Tinha dois irmãos, Nilson, de 11 anos, e Marcos, de 13 anos. Sempre que chegava do serviço, eles vinham até o seu quarto, perguntar acerca do seu dia. E sempre conversava com eles, e lhes mostrava a arma, retirando o carregador e a munição que porventura estivesse na câmara e entregava para que manusearem. Eles então a pegavam, e apontando para P. Júnior, apertavam o gatilho, e apenas se ouvia o clique seco do cão. Todo dia era isso. Tornou-se rotina.
Teve um feriado, que P. Júnior ficou de folga, como cobrira o serviço de um colega, agora era sua vez de descansar. Então ficou em casa. Dos seus irmãos, somente Marcos estava em casa, Nilson tinha saído com sua mãe. Eram 18h40min.
Foi tomar banho, pois iria ter um encontro aquela noite, e deixou a arma em cima do criado mudo, com o carregador. Marcos, que estava na sala, viu quando P. Júnior foi para o banheiro, e foi dar uma olhada na arma, pegou-a nas mãos e inadvertidamente destravou-a e deu o golpe de segurança, colocando uma “bala na agulha”. Como não sabia desmuniciar, deixou a arma onde estava e voltou para a sala. Nesse ínterim, sua mãe chega com Nilson, que, vendo o quarto de P. Júnior aberto, corre para pegar a arma, nisso P. Júnior sai do banheiro enrolado na toalha, quando vê, no meio do corredor, Nilson apontando a arma para si. Começa a ri, dizendo então.

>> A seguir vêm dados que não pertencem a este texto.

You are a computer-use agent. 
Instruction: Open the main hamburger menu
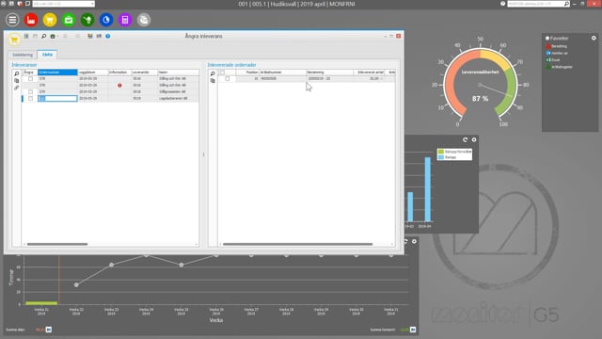pos(12,20)
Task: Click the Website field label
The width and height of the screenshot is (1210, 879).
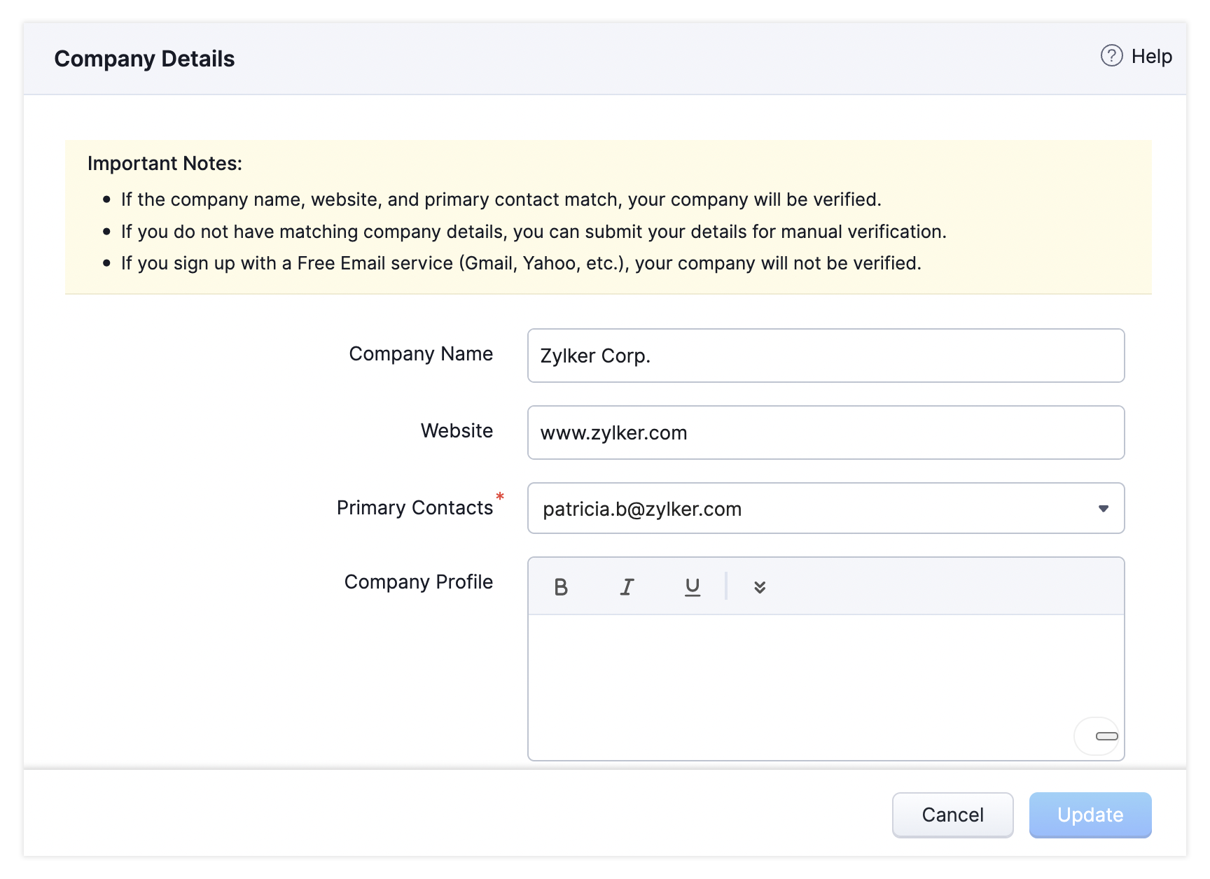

- Vamos logo seu moleque, me dá essa arma aqui antes que eu lhe dê umas bordoadas. - E estendeu a mão para tomar a arma das mãos do irmão.
Foi quando ouviu o bordão, e uma risada infernal.
- Cuidado, o cão atenta! - Mas aí já era tarde demais, a arma disparou e acertou P. Júnior bem no meio dos olhos...
(® tanatus - 2009)
* Expressão muito difundida,
entre policiais e civis
tementes a Deus,
no que concerne ao uso inadequado
de armas de fogo...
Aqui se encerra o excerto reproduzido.